El arbitraje ha adquirido un gran auge en sede nacional, lo que me parece excelente siempre que haya nichos que permitan que el abogado lo pase mejor: el colega debe estar agradecido de esto. Lo que ocurre es que el arbitraje tiene presupuestos que, en mi opinión, no son advertidos y suelen ser dejados de lado. Esto hace que la privatización de la justicia sea peligrosa.
¿A qué presupuestos me refiero? El primero es que haya una equiparidad entre las fuerzas de los contendores. Por ejemplo, es difícil que discuta un productor con un distribuidor, porque hay una relación vertical, y como no hay juez —sino un árbitro—, esa situación de desequilibrio va a ser peligrosa. Es un presupuesto el que haya alguna suerte de equiparidad en las posibilidades de acceso. El arbitraje no es para cualquiera: es para partes iguales. En segundo lugar, hay unos enormes costos procesales, tanto que afectan el presupuesto anterior, y en tercer lugar, el arbitraje tiene dificultades muy severas para asegurar la imparcialidad de la decisión. Me refiero a esto último porque son muchos casos en los cuales los árbitros son abogados de una de las partes, y es presidente en el de más, y si no es el abogado, entonces es el estudio. En muchas ocasiones la elección del presidente casi siempre da forma al laudo desde el día de la instalación. Entonces, los contextos restringidos contribuyen al intercambio de favores: se desarrolla una suerte de hermandad cerrada y controlada donde hay hilos invisibles y misteriosos que producen fallos realmente insólitos. Hay que cuidar el arbitraje. Me parece muy bien que sea una alternativa, pero hay que tener cuidado con lo que allí se desarrolla y cómo se desarrolla.
El segundo tema es mucho más importante. Como ustedes saben, este liberalismo al cual me referí al comienzo tuvo un punto de acuerdo en Washington: se llama el Consenso de Washington. En este lugar, en el año 2002 se realizó una conferencia: la Sexta Conferencia Especializada Interamericana sobre Derecho Internacional Privado, y se aprobó ahí una ley modelo, a la cual yo le tengo terror, así como a las leyes modelos: una ley modelo de Ley Interamericana de Garantías Mobiliarias, y claro, como nosotros somos obedientes hasta la exageración, tomamos ese modelo en el año 2006.

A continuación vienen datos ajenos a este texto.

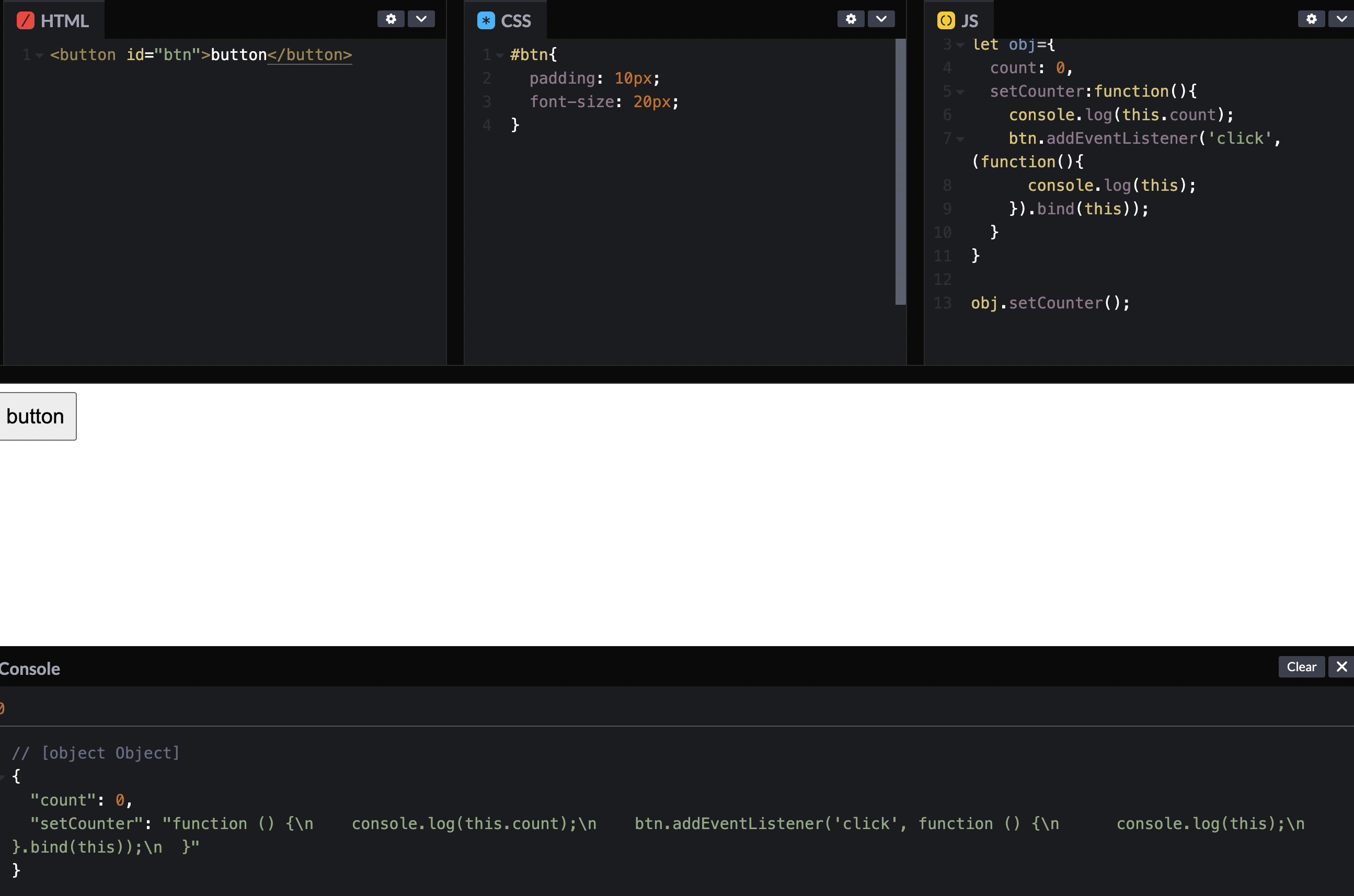Open JS editor settings gear

tap(1311, 19)
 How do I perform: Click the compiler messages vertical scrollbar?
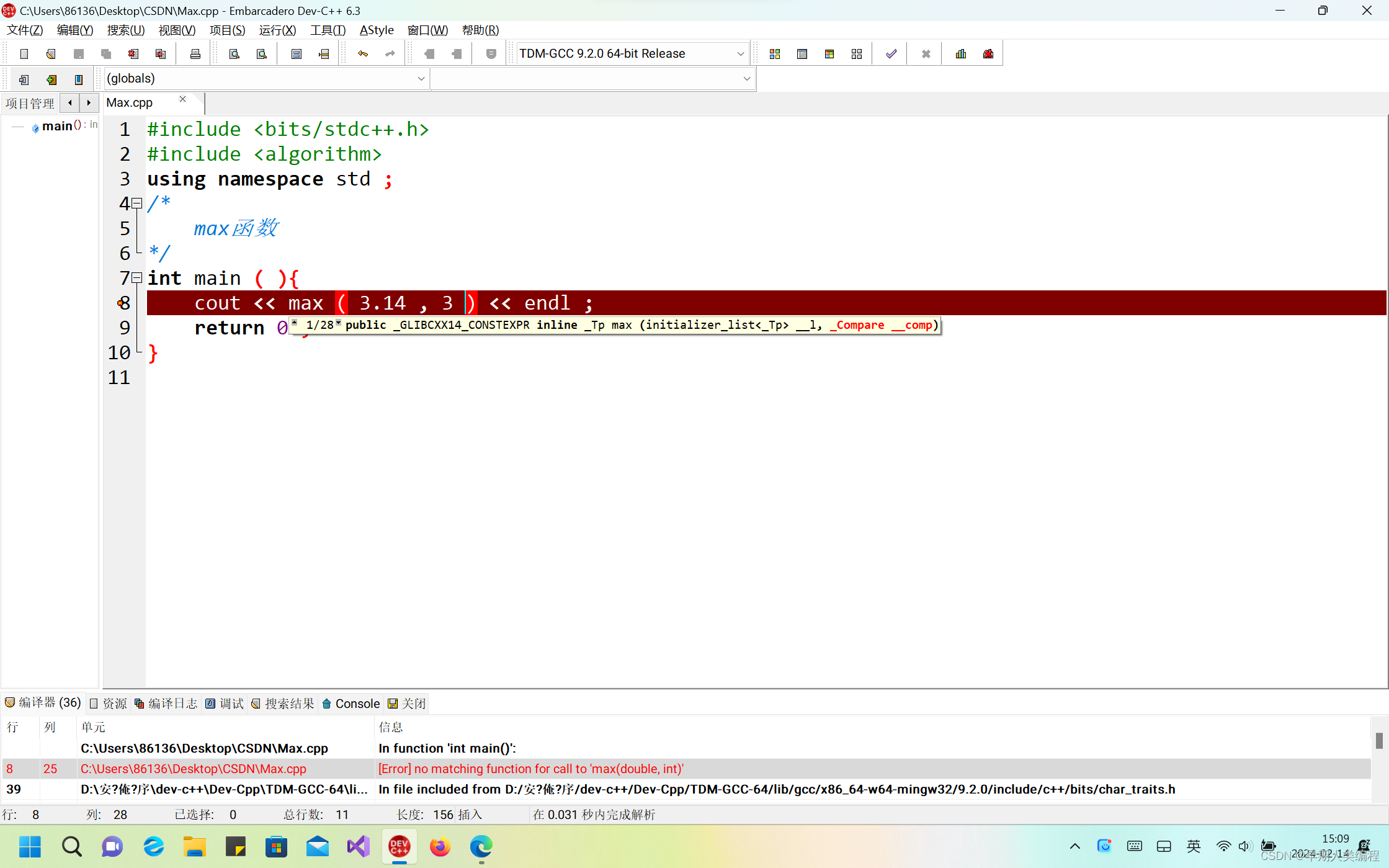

Entonces la prenda civil desapareció del código civil en el 2006; pero obviamente quedó fuera también la prohibición del pacto comisorio. Pero nosotros hemos tenido esa figura desde el código civil de 1852. Sin embargo, todavía quedaba un poquito de pacto comisorio en un artículo del derecho de retención en el código. Lo que quiere decir ahora la norma es “que el acreedor no puede adquirir la propiedad del bien retenido, pero puede acordar adjudicárselo al valor convenido, y que hay un tercero que hará efectiva esa decisión”, en otras palabras, “se mantiene el pacto comisorio, pero no hay pacto comisorio”.
Y más adelante la norma se complementa diciendo “el tercero no puede ser el acreedor”, y yo no sé si es ironía o maldad, pues es obvio que no puede serlo, o de repente que lo sea porque ya hay violación. Esto se da porque esta ley es una versión contemporánea de la lex mercatoria , que no tiene parámetros éticos y no tiene valores jurídicos, y que es abierta y groseramente inconstitucional. Pero son esas situaciones de inconstitucionalidad que a los constitucionalistas no les importan, ya que a ellos solo les importan los patrones: “debido proceso”, “derechos humanos”, es decir, los géneros o universales, pero los desventajados se pierden en el caso concreto y no en esos principios. Por esos principios podemos luchar toda una vida, pero con más del 30 % de pobreza extrema.